Up-regulation Of EIF3e Is Associated with The Progression of Esophageal Squamous Cell Carcinoma and Poor Prognosis in Patients.

Introduction: Esophageal cancer is one of the most common malignant tumors in the world. Eukaryotic translation initiation factors 3e (eIF3e) makes a notable difference in the initiation of protein synthesis and tumor progression. However, the role of eIF3e in ESCC has not been revealed yet. This study aims to investigate the bio-functional and prognostic role of eIF3e in human ESCC tissues and cells. Methods: Immunohistochemical staining and Western blot were performed to detect the eIF3e expression in ESCC patients' tissues. The Kaplan-Meier product limit method and Cox regression were conducted to analyze the association between eIF3e expression, together with other related clinical/pathological features, and patients' prognosis. In the analysis of bio-functional role of eIF3e, CCK-8 and Transwell assay were performed to compare the proliferative and migrative ability after knockdown of eIF3e.
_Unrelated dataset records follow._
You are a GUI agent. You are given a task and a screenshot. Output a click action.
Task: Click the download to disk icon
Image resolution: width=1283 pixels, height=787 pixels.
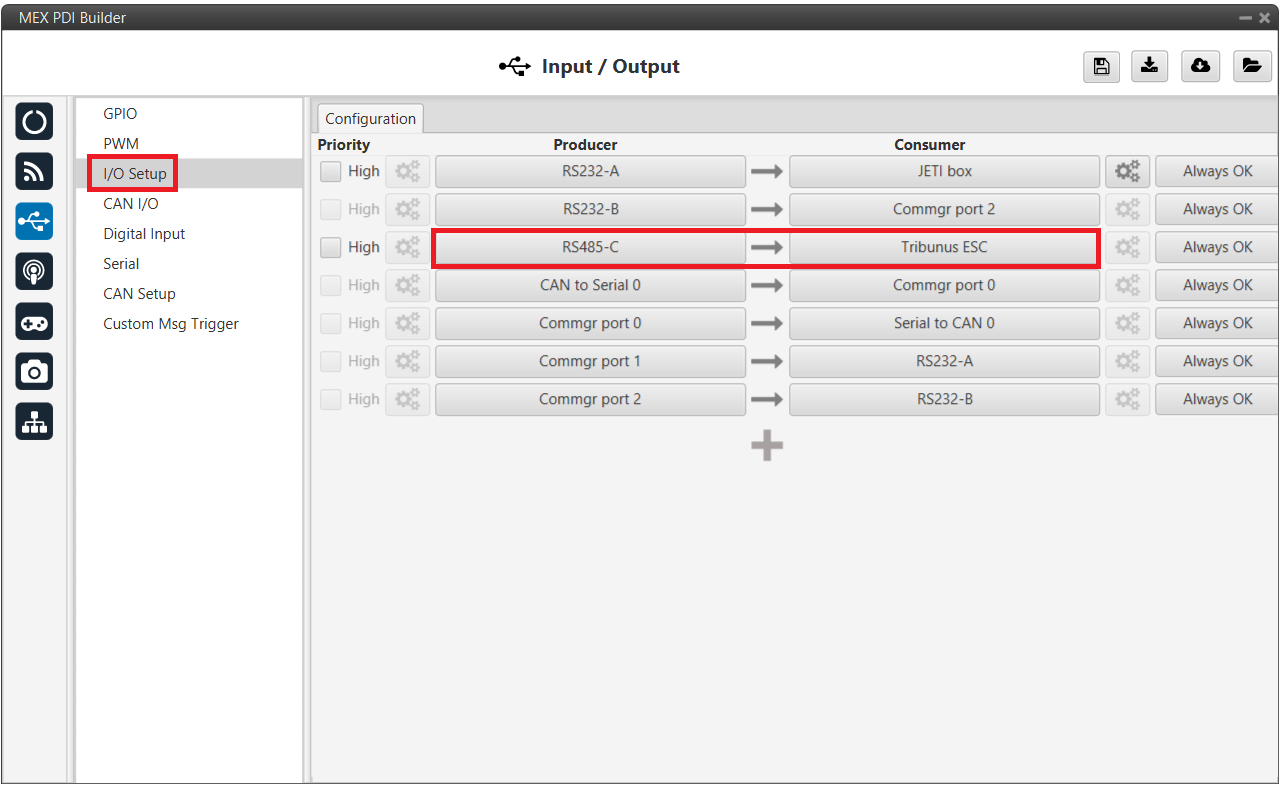point(1150,67)
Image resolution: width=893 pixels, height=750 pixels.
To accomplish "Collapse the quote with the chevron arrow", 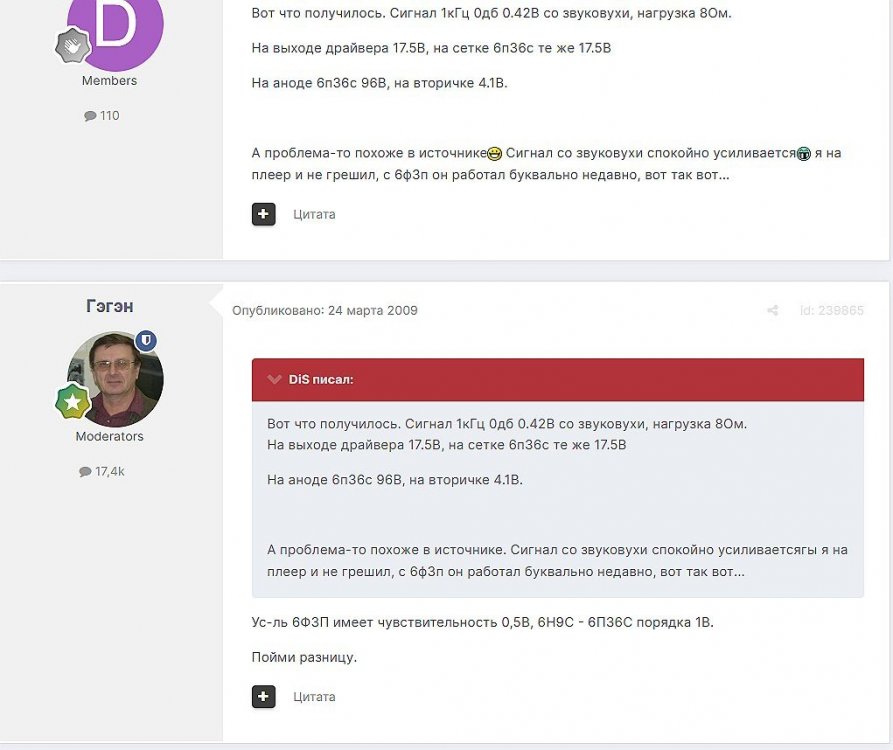I will [275, 379].
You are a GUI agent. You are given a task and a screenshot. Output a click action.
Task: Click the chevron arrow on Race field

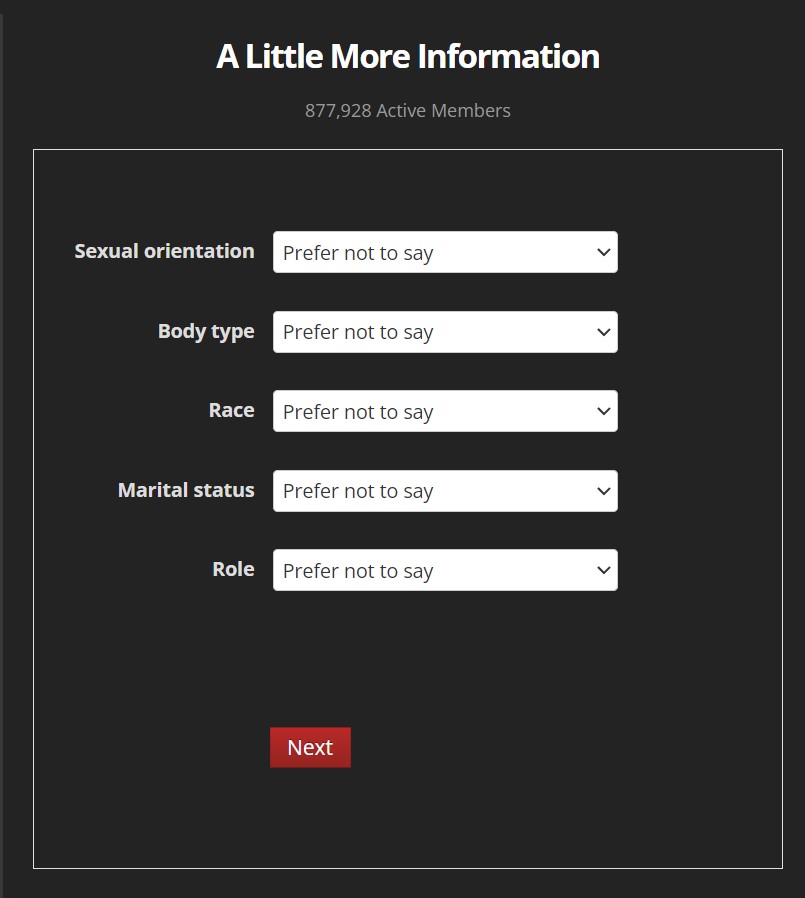603,411
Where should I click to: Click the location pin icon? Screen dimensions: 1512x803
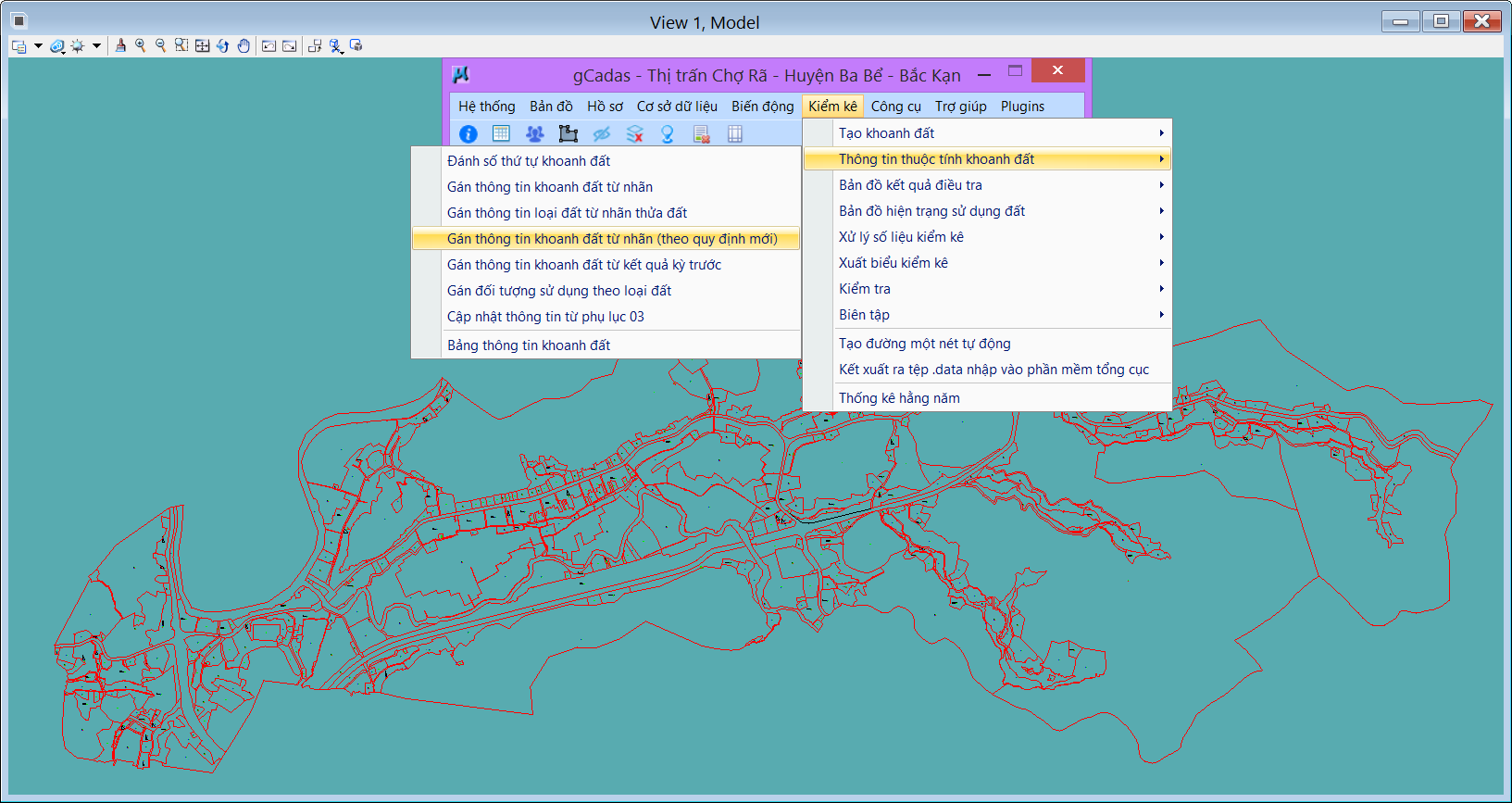tap(668, 134)
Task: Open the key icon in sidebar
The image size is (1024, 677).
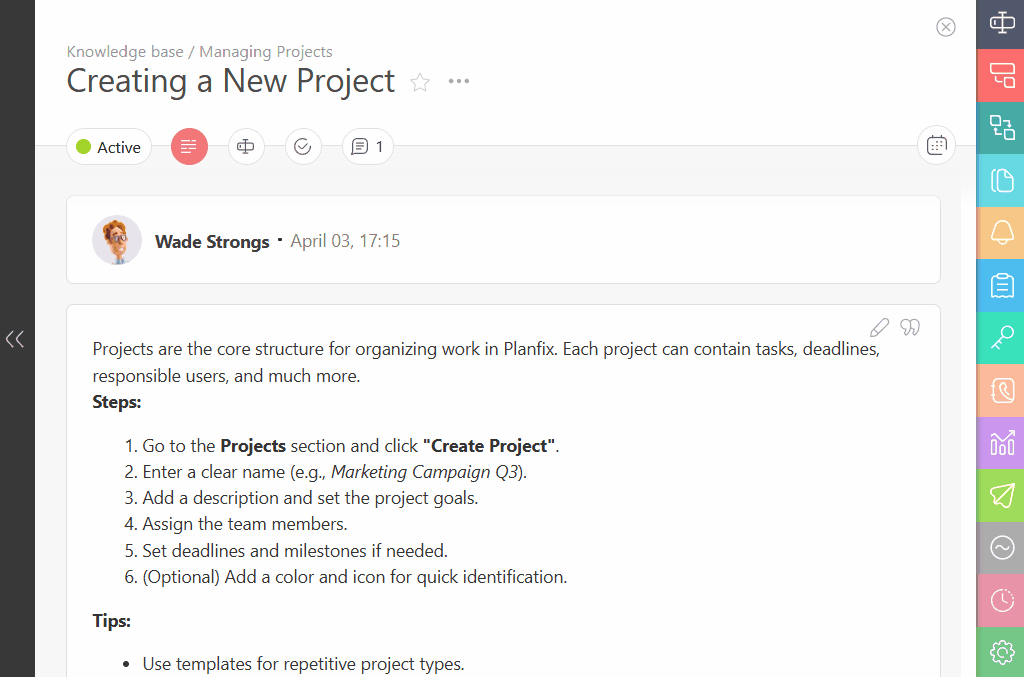Action: (1001, 338)
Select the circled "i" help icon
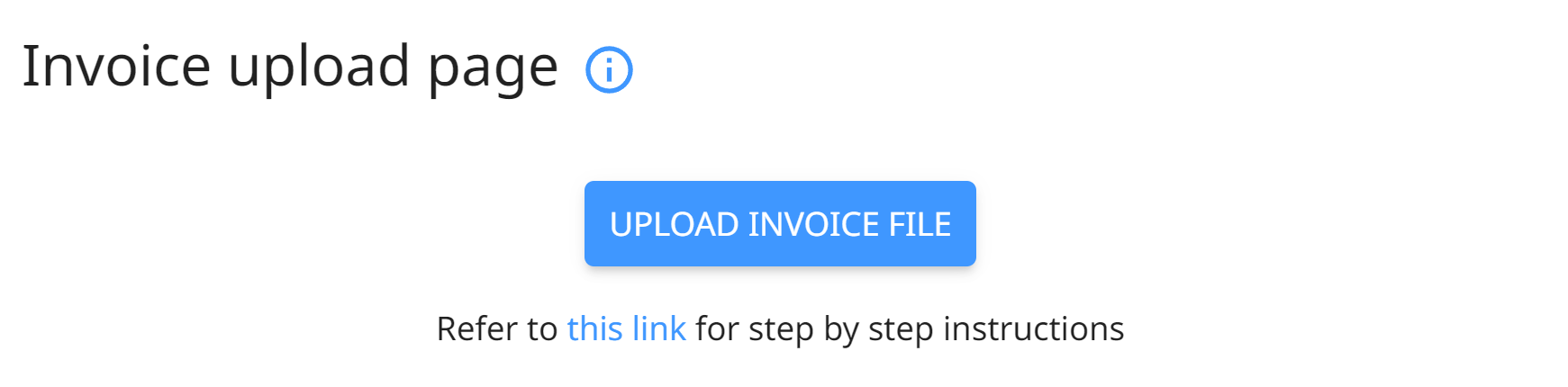This screenshot has width=1568, height=387. pos(610,70)
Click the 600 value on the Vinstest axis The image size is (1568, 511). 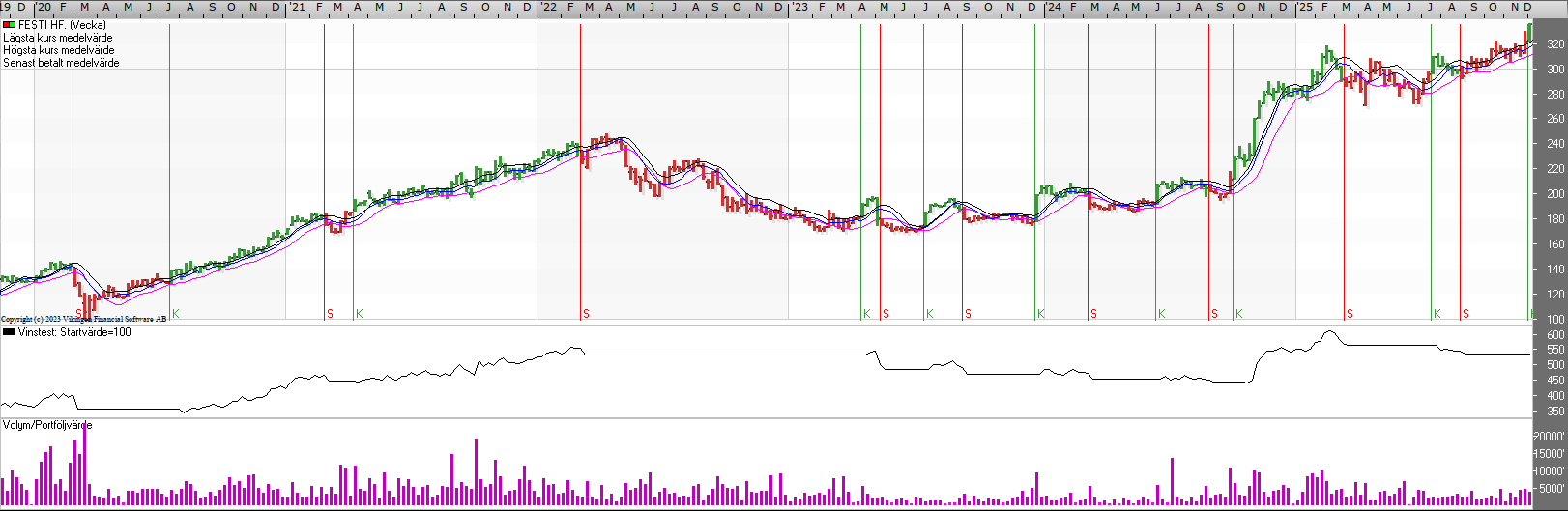tap(1554, 335)
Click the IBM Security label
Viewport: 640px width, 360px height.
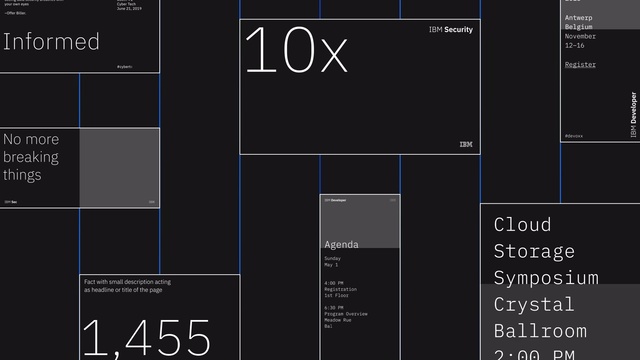pos(451,30)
Results: Up-regulation of eIF3e were demonstrated in ESCC tissues compared with the corresponding para-cancerous tissues. Overexpression of eIF3e was associated with deep tumor depth, lymph nodes metastasis, and advanced TNM stage. Importantly, the patients with high eIF3e expression suffered shorter overall and disease-free survival. Lymph node metastasis and histological grade served as independent prognostic predictors in patients' prognosis. Knockdown of eIF3e could inhibit cell proliferation and migration, in vitro. Conclusions: The eIF3e expression, or combined with other members of eIF3 complex, might predict poor prognosis of ESCC and serve as a potential breakthrough in the multimodality therapy of ESCC.